Science Faith and Ideology – Yes

Humans are the only rational creatures on the planet, so in large regard the YES to this question is based on the assumption that we wish to keep ideology and science in individual compartments.

It should be entirely possible for a Muslim, a Hindu, an atheist, a Buddhist, and a Jew to arrive at similar conclusions when investigating a phenomenon in our natural world.

A chemical reaction does not know or care what your ideology is. A nuclear weapon will explode the same way for all. A new drug will work a similar cure (casting aside placebo effects) for all worldviews and faiths.

While it’s true that in some regard a person’s faith/worldview may leach into their work, science is not based on religion; it’s based on observation, hypothesis, experiment, and conclusion.

To make this theoretically possible goal reality, the science community must adhere to some universal standards of what constitutes evidence and facts. Those who will not or cannot practice legitimate science hinder all advances in knowledge: the educated community must regulate these people whenever possible by correction and peer pressure. The goal should never be to force conformity in results but rather in accepted procedures for determining them.

If this is done, we won’t have the types of abuses of the past such as the Nazi eugenics ideology. These policies came about from a skewed agenda which worked backward from a decided conclusion. Of course the wicked government of the time made many of these ideas compulsory. This is perhaps the one example where the ideal system will run into trouble, so this essay assumes a democratic society in place.

An example of faith interfering with science comes from present day. There has been a movement over the last 30 years for Creation Science practitioners to weave very questionable scientific procedures into the public discourse to cast doubt about evolution and the age of the earth.

The arguments presented are based on a belief that the Earth is only 6,000 years old. They obtain this very low number by literally applying the Bible to their science.
One cannot apply unprovable faith claims into the scientific realm; indeed the Bible itself says clearly that faith comes by hearing and hearing by the Word of God.

This means no amount of science will ever be able to prove God: it also means that you cannot take a predetermined conclusion (the Earth is 6,000 years old because the Bible says so) and work backward from there to cherry pick only the data that fits in.

The charge has been made that evolutionists do the same thing; but this is false. An honest examination of history shows virtually all scientists in the 1600s believing humans as created specially by God: not only because of a Christian influence in society but more importantly because there was no evidence against it.

It was only when observations began to illuminate new evidence that questions arose. It took several centuries for the scientific community to change its mind about our origins.

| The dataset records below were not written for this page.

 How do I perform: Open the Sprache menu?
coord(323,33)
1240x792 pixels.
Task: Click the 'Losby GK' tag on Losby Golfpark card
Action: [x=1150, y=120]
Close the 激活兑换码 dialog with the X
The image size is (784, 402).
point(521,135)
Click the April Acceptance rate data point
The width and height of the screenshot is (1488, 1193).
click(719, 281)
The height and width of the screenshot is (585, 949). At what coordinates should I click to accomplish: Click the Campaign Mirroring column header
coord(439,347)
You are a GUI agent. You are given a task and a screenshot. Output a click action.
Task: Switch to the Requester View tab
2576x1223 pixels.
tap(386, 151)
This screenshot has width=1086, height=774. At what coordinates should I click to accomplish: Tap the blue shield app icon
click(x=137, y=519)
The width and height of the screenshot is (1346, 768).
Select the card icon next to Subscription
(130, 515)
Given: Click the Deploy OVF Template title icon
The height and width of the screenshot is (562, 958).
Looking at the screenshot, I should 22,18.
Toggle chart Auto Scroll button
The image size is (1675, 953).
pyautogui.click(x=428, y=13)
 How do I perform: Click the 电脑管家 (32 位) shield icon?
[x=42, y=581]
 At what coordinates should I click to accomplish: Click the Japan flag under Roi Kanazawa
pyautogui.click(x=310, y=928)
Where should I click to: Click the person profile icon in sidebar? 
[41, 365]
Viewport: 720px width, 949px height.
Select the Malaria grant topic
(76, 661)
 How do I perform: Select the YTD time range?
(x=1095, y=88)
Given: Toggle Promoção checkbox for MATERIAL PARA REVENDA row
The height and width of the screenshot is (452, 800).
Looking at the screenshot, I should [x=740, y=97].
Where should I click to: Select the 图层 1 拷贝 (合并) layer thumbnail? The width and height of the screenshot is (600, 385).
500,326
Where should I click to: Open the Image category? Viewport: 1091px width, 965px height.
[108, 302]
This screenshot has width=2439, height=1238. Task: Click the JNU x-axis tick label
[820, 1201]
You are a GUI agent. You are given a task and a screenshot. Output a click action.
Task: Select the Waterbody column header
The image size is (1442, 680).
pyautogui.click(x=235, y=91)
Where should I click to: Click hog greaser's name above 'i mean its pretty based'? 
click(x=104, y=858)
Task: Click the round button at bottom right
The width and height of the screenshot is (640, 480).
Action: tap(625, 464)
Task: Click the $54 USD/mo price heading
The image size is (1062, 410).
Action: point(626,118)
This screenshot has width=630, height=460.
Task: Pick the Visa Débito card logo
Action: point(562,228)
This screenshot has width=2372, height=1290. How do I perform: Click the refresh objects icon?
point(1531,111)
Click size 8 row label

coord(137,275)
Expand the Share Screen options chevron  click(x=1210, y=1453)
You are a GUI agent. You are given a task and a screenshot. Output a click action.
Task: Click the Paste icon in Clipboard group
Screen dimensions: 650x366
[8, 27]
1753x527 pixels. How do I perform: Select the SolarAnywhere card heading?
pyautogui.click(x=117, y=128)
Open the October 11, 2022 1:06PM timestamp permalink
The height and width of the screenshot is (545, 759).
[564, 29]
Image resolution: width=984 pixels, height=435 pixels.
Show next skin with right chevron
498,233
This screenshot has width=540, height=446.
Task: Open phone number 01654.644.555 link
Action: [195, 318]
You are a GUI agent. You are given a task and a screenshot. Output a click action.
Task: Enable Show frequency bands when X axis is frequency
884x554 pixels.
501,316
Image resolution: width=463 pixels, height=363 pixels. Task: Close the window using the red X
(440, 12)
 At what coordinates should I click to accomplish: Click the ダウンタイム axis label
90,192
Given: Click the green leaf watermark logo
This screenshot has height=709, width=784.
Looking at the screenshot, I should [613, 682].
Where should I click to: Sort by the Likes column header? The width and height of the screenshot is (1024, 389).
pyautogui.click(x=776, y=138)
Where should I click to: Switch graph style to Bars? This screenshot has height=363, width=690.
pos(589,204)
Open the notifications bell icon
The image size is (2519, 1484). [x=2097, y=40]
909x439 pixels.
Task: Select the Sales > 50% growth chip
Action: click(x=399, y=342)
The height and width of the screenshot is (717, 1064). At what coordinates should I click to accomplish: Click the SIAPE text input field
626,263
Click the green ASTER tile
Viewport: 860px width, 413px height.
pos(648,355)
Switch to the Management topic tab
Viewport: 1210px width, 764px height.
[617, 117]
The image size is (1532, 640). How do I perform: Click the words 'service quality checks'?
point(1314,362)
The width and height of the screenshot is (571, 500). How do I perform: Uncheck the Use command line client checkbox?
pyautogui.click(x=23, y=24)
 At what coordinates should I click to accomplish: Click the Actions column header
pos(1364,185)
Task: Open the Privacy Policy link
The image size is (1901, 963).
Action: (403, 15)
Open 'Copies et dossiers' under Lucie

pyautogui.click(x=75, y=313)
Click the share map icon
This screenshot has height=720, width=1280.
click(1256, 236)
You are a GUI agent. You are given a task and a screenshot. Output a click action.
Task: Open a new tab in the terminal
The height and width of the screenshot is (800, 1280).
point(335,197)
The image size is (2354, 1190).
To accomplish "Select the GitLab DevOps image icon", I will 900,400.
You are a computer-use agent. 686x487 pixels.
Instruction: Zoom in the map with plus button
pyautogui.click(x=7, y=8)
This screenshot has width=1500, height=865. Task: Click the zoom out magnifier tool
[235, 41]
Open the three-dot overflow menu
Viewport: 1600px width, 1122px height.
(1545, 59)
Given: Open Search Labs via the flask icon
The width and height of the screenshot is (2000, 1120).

It was not because of some atheist plot: but because the facts no longer supported a special creation paradigm.

So the problem with ideology and science intermingling is that the natural human tendency will be to skew the data to fit into the belief perspective at the expense of the observed facts.

They can be kept apart, but only by diligent and consistent application of good methods, and professional self-correction of errors as they creep in.